Is hafnium explosive?
The hafnium explosive could be extremely powerful. One gram of fully charged hafnium isomer could store more energy than 50 kilograms of TNT. Miniature missiles could be made with warheads that are far more powerful than existing conventional weapons, giving massively enhanced firepower to the armed forces using them.
Can gamma rays be used as weapon?
American military scientists are developing a weapon which kills by delivering an enormous burst of high-energy gamma rays, it is claimed today. The bomb, which produces little fallout, blurs the distinction between conventional and nuclear weapons, and experts have already warned it could spark a new arms race.
What is hafnium used for?
Hafnium is a good absorber of neutrons and is used to make control rods, such as those found in nuclear submarines. It also has a very high melting point and because of this is used in plasma welding torches. Hafnium has been successfully alloyed with several metals including iron, titanium and niobium.
How many isotopes does hafnium have?
Natural hafnium is a mixture of six stable isotopes: hafnium-174 (0.2 percent), hafnium-176 (5.2 percent), hafnium-177 (18.6 percent), hafnium-178 (27.1 percent), hafnium-179 (13.7 percent), and hafnium-180 (35.2 percent).
Are gamma rays used in nuclear bombs?
The gamma rays are therefore specific to the atomic bomb and are completely absent in T.N.T. explosions.
Are there gamma ray lasers?
A gamma-ray laser, or graser, is a hypothetical device that would produce coherent gamma rays, just as an ordinary laser produces coherent rays of visible light. In his 2003 Nobel lecture, Vitaly Ginzburg cited the gamma-ray laser as one of the thirty most important problems in physics.
Do nuclear bombs emit gamma rays?
The release of radiation is a phenomenon unique to nuclear explosions. There are several kinds of radiation emitted; these types include gamma, neutron, and ionizing radiation, and are emitted not only at the time of detonation (initial radiation) but also for long periods of time afterward (residual radiation).
Does the US military have a death ray?
Yes, Death Rays. Lasers will help older fighters stay alive while flying the deadly skies. The U.S. Air Force is working with Lockheed Martin to deploy lasers on fighter jets by 2025. The TALWS program will allow fighter jets to shoot down incoming missiles.
Can you survive gamma radiation?
Certainly, a gamma-ray burst could affect life’s DNA, causing genetic damage long after the burst is over. If such a thing happened in Earth’s history, it could well have altered the evolution of life on our planet. The good news is that Earth being blasted by a GRB is a pretty unlikely event.
Are gamma ray lasers possible?
Why is hafnium used in nuclear reactors?
The nuclei of several hafnium isotopes can each absorb multiple neutrons. This makes hafnium a good material for use in the control rods for nuclear reactors. Its neutron-capture cross-section is about 600 times that of zirconium.
Is there a nuclear isomer of hafnium?
However, so far the nuclear isomer exists only at low concentrations (<0.1%), within multi-isotopic hafnium.

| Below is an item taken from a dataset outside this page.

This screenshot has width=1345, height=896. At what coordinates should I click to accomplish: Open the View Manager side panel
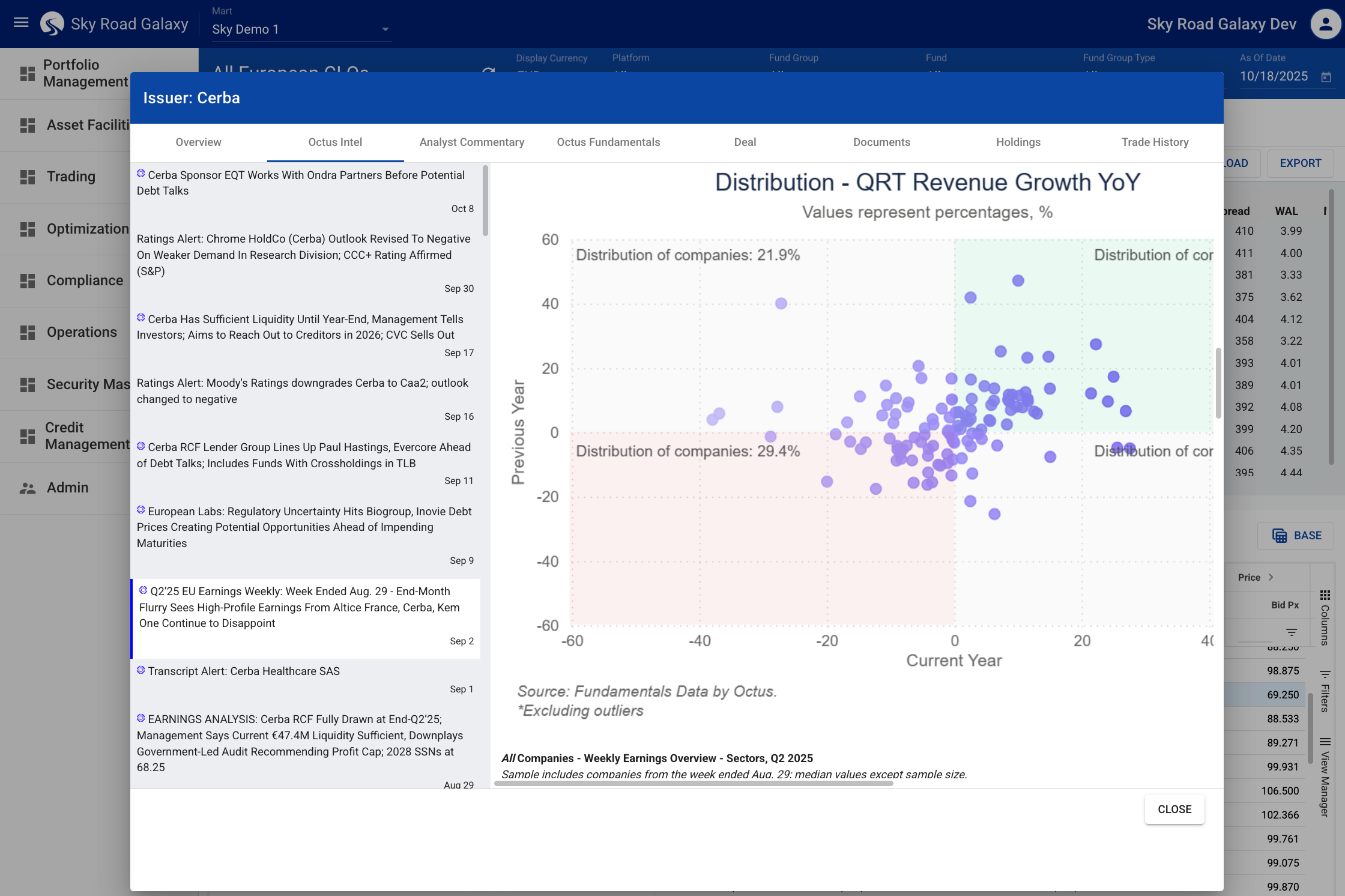click(1325, 778)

One gram of this material has about 1.33 megajoules of energy, about an order of magnitude better than compressed hydrogen. All energy released would be in the form of photons; X-rays and gamma rays.
What is the hafnium controversy?
The hafnium controversy is a debate over the possibility of ‘triggering’ rapid energy releases, via gamma ray emission, from a nuclear isomer of hafnium, 178m2Hf. The energy release is potentially 5 orders of magnitude (100,000 times) more energetic than a chemical reaction, but 2 orders of magnitude less than a nuclear fission reaction.
What is the radioactivity of 178m2 HF?
The half-life of 178m2 Hf is 31 years or 1 Gs (gigasecond, 1,000,000,000 seconds), so that a gram’s natural radioactivity is 2.40 TBq (65 Ci). The activity is in a cascade of penetrating gamma rays, the most energetic of which is 0.574 MeV. Substantial shielding would be needed for human safety if the sample were to be one gram of the pure isomer.